The Content Pipeline

Build a complete content system from psychographic foundations — audience psychology → content pillars → topic generation → multi-version drafts calibrated by platform. Turns one strategic insight into a month of content that compounds instead of scatters. From Don’s LinkedIn content machine discussed in the Jul 17, 2025 AIMM session.


You will build a content system — not write a single post, but design the architecture that produces a steady stream of content anchored in audience psychology rather than topic brainstorming. The difference: topic-first content produces volume. Psychographic-first content produces resonance and compounds over time because every piece reinforces the same strategic position.

The mechanism: most content creators start with “what should I write about?” and end up with a scattered collection of posts on loosely related topics. This inverts the sequence: start with who you’re trying to reach and what they need to believe, then derive the pillars, topics, and specific pieces from that foundation. Every piece of content has a job — and the system tells you what that job is.

MY EXPERTISE/BUSINESS: $ARGUMENTS

If no expertise area was provided above, ask me to describe my business, niche, and who I serve.

TARGET PLATFORM: [WHERE THIS CONTENT WILL LIVE — LinkedIn, newsletter, blog, Twitter/X, podcast, YouTube, or multi-platform. Say “you decide” to have me recommend based on your audience] CONTENT VELOCITY: [HOW OFTEN YOU WANT TO PUBLISH — daily, 3x/week, weekly, biweekly. Say “you decide” to have me recommend based on the platform and your capacity] PLANNING HORIZON: [HOW FAR AHEAD TO PLAN — 1 week, 2 weeks, 1 month, 1 quarter. Say “you decide” to default to 1 month]

If “you decide,” state the recommendation with reasoning and proceed.


STEP 1 — PSYCHOGRAPHIC FOUNDATION: Before generating any content ideas, define the audience’s psychological landscape:

  • The identity narrative: Who is your ideal reader trying to become? (Not their job title — their aspirational identity)
  • The core tension: What’s the gap between where they are and where they want to be that creates the emotional charge your content taps into?

● YOUR TASK
Copy the passage of the text about the content pipeline between "Build a complete" and "same strategic position.", inclusive, replacing "content system" with "publishing system" wherever it occurs. Rely only on the text about the content pipeline.

● STORED RECORDS
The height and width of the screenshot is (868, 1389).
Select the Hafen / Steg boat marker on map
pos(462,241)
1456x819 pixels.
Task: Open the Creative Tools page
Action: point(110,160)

● ANSWER FOR THE TASK
Build a complete publishing system from psychographic foundations — audience psychology → content pillars → topic generation → multi-version drafts calibrated by platform. Turns one strategic insight into a month of content that compounds instead of scatters. From Don’s LinkedIn content machine discussed in the Jul 17, 2025 AIMM session.


You will build a publishing system — not write a single post, but design the architecture that produces a steady stream of content anchored in audience psychology rather than topic brainstorming. The difference: topic-first content produces volume. Psychographic-first content produces resonance and compounds over time because every piece reinforces the same strategic position.